Of the two companies created out of the shell of Argenbright, one will provide security for corporate clients, while the other will handle airport operations such as skycap and wheelchair services.
"I can understand that as a political fact of life the government, understandably, wanted to give their assurance to the public" by getting rid of Argenbright and other security companies, said Argenbright Chief Executive David J. Beaton, a former lieutenant colonel in the British Army. But he defended Argenbright and said it had "good, loyal employees, and 99.9 percent of them did an outstanding job."
The company was founded by Frank Argenbright Jr. in 1979 and got its start providing polygraph services to trucking companies. After the airline industry was deregulated in the 1980s, the Atlanta-based company grew quickly as an inexpensive passenger screener.
In December 2000, the British company Securicor bought it for $185 million and soon shuffled the founder into retirement.
Well before the terrorist attacks, in May 2000, Argenbright agreed to pay more than $1 million after federal prosecutors alleged it hired convicted felons to work at checkpoints at the Philadelphia airport.
After the attacks, Argenbright became a symbol of everything that was wrong with U.S. airport security: low pay, high turnover, lax review of applicants' records, little oversight and a lack of accountability.
Beaton said no one was fired as a direct result of any actions on Sept. 11.

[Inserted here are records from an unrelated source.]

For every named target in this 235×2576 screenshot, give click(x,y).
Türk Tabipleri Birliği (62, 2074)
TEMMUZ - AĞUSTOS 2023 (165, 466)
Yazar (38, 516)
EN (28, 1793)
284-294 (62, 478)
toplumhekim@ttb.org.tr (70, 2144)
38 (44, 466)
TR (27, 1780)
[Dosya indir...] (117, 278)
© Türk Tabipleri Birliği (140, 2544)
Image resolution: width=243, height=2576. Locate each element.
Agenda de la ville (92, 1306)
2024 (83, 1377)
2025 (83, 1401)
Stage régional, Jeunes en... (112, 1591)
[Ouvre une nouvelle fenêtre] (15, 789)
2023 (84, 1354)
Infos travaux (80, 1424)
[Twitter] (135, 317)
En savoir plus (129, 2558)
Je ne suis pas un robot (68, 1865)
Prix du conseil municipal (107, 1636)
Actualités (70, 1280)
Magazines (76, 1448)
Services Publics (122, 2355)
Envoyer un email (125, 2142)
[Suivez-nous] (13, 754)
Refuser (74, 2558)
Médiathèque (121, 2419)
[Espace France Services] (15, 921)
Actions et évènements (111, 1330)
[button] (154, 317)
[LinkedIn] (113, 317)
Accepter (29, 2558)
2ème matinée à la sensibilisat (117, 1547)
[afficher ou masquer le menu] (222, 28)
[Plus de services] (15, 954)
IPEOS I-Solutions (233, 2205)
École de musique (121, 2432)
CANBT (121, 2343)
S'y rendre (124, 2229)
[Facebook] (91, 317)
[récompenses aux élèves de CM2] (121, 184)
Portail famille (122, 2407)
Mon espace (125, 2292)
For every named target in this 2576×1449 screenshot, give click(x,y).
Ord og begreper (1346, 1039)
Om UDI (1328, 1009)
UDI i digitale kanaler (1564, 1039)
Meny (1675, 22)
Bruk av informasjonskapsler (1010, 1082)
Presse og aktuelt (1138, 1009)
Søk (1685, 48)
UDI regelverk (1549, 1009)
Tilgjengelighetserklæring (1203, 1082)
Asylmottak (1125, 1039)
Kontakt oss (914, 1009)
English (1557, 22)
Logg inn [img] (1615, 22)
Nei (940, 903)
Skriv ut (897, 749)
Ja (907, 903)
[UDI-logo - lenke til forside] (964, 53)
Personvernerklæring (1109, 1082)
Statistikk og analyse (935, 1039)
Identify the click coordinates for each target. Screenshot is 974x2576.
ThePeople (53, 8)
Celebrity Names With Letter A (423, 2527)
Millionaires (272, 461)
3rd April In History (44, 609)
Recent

"There's absolutely no evidence that either Argenbright or any of the screening companies did anything wrong" that day, he said, since the box cutters the hijackers carried were not prohibited on planes. "There was no breakdown in screening that led to the events of 9-11."
After Sept. 11, Argenbright lost its contract at Boston's Logan Airport because of security lapses. (The two jets that brought down the World Trade Center took off from Logan, but left from gates that were guarded by a security company other than Argenbright.)
And Phoenix's Sky Harbor Airport evicted Argenbright after its failure to screen job applicants. In November, Argenbright screeners allowed a man through a checkpoint at Chicago's O'Hare Airport with knives and a stun gun.
Beaton said the company has "zero tolerance" for such breaches and reviews them swiftly, with some people fired. But the lapses do not reflect any systemic problems at Argenbright, he said.
"The reality of that is that if you are the biggest company, with nearly half the business, there are always going to be breakdowns," he said.
Beaton said Securicor always planned a full reorganization of Argenbright, but the terrorist attacks sped up the process.
As for the media clamor and replacement of security companies by government employees, Beaton said: "I think it was unfair. I think it was unnecessary. I think, ultimately, the flying public is not going to be better served than they would with the private sector."